I have a dataset for around 40k firms over fiscal years 1950-2011 with about 430k firm-years. If I'm not mistaken I have panel-data. In addition, the firms are nested within 9 industries.
I created a unique identifier
ticn for each firm. Years are indicated by
fyear. For now my variables of interest are yearly sales
sale, yearly advertising
xad, and yearly R&D expenses
xrd. I have industry dummies indicated by
sicagg. I am interested in the relationship between yearly sales and advertising/R&D expenditures, including some control variables.
Currently I am in the exploratory phase of my research.
So my objective, I want to get a feel for the data, give descriptives and maybe make a few plots.
First I computed between and within descriptive statistics (mean, stdev, min and max). I also made scatter plots between sales, R&D and advertising. In addition, I plotted the time-series of the yearly average advertising expenses for each industry in a nice graph.

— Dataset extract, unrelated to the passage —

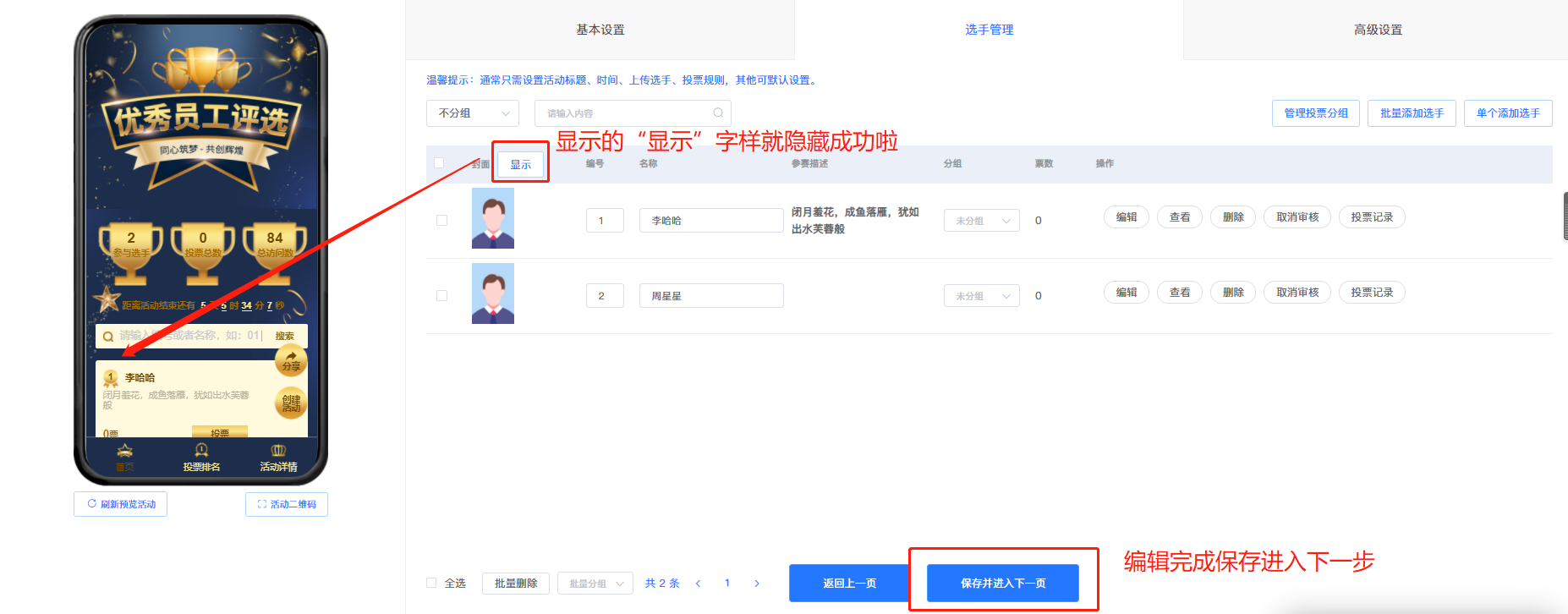Go to previous page arrow in pagination

pyautogui.click(x=698, y=584)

Can you give me ideas for additional analyses? Thanks in advance!
I always start by doing a PCA (Principal Component Analysis) in R because it takes almost no writing. Say you have all this in a
data.frame that we call
pca <- prcomp(data) # Screeplot. plot(pca) # Biplot. biplot(pca)
For R users, there is also the
ggplot2 library. I know that it can do wonders for data representation, but I don't know how to use it. Maybe someone will suggest something with it?